Consider RND for R&D
The First Trust Bloomberg R&D Leaders ETF (RND) is the ETF mentioned above and it came to market last week. RND tracks the Bloomberg R&D Leaders Select Index – a benchmark that takes steps to ensure some level of R&D purity.
For example, RND’s index mandates that member firms must have increased R&D spending for at least three straight years while residing in at least the 90th percentile of the Bloomberg US 1000 Index in terms of R&D Expenditures to Sales Ratio. From there, the top 50 stocks by market value are selected.

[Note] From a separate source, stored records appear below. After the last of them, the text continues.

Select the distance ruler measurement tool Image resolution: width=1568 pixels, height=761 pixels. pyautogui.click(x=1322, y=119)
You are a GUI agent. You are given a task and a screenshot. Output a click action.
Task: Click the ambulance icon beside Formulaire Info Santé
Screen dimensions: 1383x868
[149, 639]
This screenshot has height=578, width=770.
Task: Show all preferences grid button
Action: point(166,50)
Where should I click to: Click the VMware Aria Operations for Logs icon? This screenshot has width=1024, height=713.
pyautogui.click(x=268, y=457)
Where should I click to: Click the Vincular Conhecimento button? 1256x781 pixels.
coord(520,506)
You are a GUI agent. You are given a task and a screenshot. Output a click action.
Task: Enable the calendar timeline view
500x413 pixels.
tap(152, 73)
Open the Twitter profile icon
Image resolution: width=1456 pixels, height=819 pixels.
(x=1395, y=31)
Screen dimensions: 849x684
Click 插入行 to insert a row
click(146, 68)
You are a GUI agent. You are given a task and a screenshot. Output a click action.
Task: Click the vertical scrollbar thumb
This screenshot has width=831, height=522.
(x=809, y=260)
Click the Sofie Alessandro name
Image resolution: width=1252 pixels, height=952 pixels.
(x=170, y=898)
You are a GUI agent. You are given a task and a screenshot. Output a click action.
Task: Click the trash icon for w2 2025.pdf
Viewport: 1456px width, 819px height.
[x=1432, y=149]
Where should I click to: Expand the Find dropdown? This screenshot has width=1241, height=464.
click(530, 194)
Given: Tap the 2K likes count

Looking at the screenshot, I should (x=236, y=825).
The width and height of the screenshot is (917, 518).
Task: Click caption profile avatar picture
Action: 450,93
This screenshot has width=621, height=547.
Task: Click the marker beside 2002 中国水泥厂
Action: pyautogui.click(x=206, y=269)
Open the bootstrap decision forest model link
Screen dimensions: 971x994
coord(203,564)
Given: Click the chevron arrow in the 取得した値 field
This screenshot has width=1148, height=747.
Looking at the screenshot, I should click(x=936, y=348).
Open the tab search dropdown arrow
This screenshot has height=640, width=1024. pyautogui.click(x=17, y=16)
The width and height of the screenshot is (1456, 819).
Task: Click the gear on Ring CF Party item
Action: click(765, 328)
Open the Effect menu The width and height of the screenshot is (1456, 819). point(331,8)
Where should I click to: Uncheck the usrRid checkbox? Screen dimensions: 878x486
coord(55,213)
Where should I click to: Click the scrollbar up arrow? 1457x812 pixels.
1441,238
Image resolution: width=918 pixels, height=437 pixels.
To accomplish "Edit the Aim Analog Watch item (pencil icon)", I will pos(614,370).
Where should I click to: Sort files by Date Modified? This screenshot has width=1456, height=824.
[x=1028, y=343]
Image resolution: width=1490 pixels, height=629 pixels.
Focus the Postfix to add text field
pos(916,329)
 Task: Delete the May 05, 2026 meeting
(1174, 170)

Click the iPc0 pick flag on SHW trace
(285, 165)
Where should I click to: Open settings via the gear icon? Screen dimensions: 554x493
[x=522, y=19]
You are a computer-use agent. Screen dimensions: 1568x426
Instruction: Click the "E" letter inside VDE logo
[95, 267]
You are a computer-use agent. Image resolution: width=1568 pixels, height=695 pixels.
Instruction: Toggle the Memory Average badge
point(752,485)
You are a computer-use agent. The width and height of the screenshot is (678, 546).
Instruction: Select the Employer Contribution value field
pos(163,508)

“The First Trust Bloomberg R&D Leaders ETF provides exposure to companies that seek to return implicit value to shareholders by reinvesting in their own growth. The fund aims to include companies that have consistently increased their research and development (“R&D”) expenditures for at least three consecutive years and that have a meaningful portion of their sales devoted to R&D expenditures,” according to the issuer.
One takeaway from that is RND is a thematic ETF and it is. However, R&D is arguably a more pertinent, viable theme than what’s addressed by many other funds in this category. RND could solve some of the conundrums associated with thematic ETFs.
A challenge investors face, without proper guidance, is knowing how to deploy thematic ETFs within their portfolios. Some don’t have enough thematic exposure or any at all while others may be too cavalier and overly allocated to such strategies. On that note, advisors can help clients balance the risk and return opportunity set thematic funds present.
RND Lives Up to R&D Billing
RND may be thematic, but the rookie ETF isn’t exotic. Top 10 holdings including Amazon (NASDAQ: AMZN), Apple (NASDAQ: AAPL), Nvidia (NASDAQ: NVDA) and Microsoft (NASDAQ: MSFT), among others, confirm as much.
While not exotic, RND lives up to its billing as haven for companies with clear commitments to R&D – a trait that’s paid off for long-term investors in those firms.
“Over time, the continual growth of R&D expenditures may contribute to greater sales and net income growth for these businesses as compared to the market,” adds First Trust. “The average R&D spending for companies in the Bloomberg R&D Leaders Select Index far outpaces that of the average U.S. companies’ R&D spending, as represented by broad U.S. benchmarks.”